THE RELIGIONS OF ANCIENT ISRAEL: A PARALLACTIC APPROACH

Written by Ziony Zevit Reviewed By Philip Johnston

This is a huge book, by all standards. It consists of nearly 700 large pages of double-column text, and another 100 pages of bibliography (c. 1600 items) and indexes (subjects, authors, terms, texts). The hardback edition at £90 is expensive and heavy, and the paperback edition at £35 is not exactly cheap and not much lighter! In conception and coverage, it is as complete a treatment of its subject as possible for one scholar, and results in an encyclopaedic work. It begins with a lengthy discussion of methodology, proceeds to analyse in meticulous detail archaeological data (chs 2–5) and biblical text (chs 6–9), and concludes with a comperhensive and again lengthy synthesis. No wonder it took him fifteen years to research and write (xvii).

Zevit’s thesis and methodology are expresses neatly in his title and subtitle: that religion in Iron Age Israel and Judah was pluriform, and the subject must be examined by parallel study of artefacts and texts. A long opening chapter on theoretical approaches critiques three successive scholarly paradigms, notes the current lack of consensus for a fourth paradigm, and proposes his own interdisciplinary approach as a way forward.

The next three chapters provide a detailed analysis of some twenty Israelite or neighbouring cult places, first in overview (ch. 2), then individually and in great detail (ch. 3, with 145 pages), and finally in term of their cultic artefacts (ch. 4). The cult places ‘comprise an extremely heterogeneous collection’; some ‘attest to a polytheistic cult’, but ‘provide no direct evidence as to what deities were worshipped’ (265f.). Similarly the artefacts ‘demand a dynamic picture of Israelite religions allowing for polydoxies and polypraxises within Yahwism, significant local variations, as well as the worship and adoration of other gods and goddesses’ (349). A further long chapter examines extra-biblical inscriptions, inter alia concluding (like Hess) that the famous Kuntillet Ajrud blessings refer to Yahweh and Asheratah (not ‘his Asherah’).
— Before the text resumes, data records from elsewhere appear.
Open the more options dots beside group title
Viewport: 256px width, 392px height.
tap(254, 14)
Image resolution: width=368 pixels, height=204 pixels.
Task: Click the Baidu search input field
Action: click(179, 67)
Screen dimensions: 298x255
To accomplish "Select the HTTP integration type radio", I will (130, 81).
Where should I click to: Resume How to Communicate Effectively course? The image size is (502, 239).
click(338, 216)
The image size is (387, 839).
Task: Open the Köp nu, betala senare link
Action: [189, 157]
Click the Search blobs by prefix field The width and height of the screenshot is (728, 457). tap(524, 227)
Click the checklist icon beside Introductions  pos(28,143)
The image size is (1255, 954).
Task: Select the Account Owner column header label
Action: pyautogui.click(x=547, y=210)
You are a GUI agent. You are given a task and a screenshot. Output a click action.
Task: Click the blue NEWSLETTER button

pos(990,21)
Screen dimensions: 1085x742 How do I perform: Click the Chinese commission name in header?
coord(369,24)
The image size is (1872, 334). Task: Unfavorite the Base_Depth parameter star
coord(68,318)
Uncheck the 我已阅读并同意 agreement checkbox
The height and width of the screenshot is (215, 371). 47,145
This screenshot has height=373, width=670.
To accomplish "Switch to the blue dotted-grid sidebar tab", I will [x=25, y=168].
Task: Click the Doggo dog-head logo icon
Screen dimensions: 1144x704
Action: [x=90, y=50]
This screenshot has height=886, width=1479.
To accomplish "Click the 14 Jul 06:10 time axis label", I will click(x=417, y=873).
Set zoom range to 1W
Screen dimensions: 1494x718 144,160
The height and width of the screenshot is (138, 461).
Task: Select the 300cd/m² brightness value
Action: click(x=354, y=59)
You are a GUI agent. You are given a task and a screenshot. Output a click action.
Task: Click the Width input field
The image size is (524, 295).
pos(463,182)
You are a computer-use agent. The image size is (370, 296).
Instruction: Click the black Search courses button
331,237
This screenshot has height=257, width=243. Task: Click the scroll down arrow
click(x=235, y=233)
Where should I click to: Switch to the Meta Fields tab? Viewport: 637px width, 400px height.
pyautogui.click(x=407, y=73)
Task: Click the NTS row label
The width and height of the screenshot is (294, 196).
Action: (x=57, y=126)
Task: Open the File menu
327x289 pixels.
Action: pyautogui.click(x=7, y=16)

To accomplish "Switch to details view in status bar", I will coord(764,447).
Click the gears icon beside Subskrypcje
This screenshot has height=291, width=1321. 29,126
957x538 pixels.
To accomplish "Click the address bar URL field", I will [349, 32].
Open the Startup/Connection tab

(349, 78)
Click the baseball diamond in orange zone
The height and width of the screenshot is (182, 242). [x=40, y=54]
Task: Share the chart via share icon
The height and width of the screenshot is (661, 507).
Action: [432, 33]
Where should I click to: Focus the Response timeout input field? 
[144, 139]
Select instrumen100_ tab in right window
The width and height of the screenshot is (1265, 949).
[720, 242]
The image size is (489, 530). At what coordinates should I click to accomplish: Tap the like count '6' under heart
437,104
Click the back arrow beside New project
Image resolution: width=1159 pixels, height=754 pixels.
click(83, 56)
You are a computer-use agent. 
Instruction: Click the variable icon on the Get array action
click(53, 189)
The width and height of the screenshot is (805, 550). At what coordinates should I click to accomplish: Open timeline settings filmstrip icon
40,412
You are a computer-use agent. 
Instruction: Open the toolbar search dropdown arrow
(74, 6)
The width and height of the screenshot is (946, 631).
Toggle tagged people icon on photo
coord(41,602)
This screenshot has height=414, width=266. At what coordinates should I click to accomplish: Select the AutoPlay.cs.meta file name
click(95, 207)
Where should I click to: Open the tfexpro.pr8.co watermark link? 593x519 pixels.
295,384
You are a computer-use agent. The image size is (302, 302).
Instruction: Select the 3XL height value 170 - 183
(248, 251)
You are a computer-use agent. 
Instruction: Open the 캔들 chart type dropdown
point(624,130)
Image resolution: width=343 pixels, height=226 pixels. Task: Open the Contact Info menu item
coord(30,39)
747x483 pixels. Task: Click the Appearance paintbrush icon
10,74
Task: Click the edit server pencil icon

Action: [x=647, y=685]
The somewhat shorter second half turns to the biblical data, examining Deuteronomistic portrayal of religion (ch. 6), biblical portrayal of ‘mantic [prophetic] religions (ch. 7), prophetic portrayal of ‘Israelite Religions’ (ch. 8) and theophoric names as evidence for deities (ch. 9). Again, diversity was the norm, with religious practice north and south determined largely by the king, a great variety of prophetic practice, and much evidence in prophetic books of religious heterodoxy. The final chapter provides a wide-ranging synthesis covering social organisation, cultic organisation, mythology, some psalms, and an overall conclusion: ‘that YHWH was worshipped in some parts of Israel by the tenth century and that his cult spread and was pan-Israelite by the end of that century’; but also that ‘there was hardly uniformity in the perceptions of YHWH’s history, mythologies, or cults, even during the eighth to sixth centuries’ (687f).

This book has all the strengths and weaknesses of a single-author encyclopaedia. It brings together a wealth of recent data, some from normally inaccessible sources, and pursues its study in relentless detail and independent analysis. As a result, it will be an important reference point for many years to come. At the same time, Zevit’s style is sometimes opaque, his coverage of material occasionally uneven, and his expectations of readers’ knowledge rather high. The work would have benefited greatly from an energetic editor!

Regarding its thesis, it demonstrates persuasively that prophetic condemnation of Israelite and Judean religion as frequently non-Yahwistic or corruptly Yahwistic was indeed well-founded. While challenging traditional views in many respects, Zevit’s magnum opus affirms this crucial biblical perspective.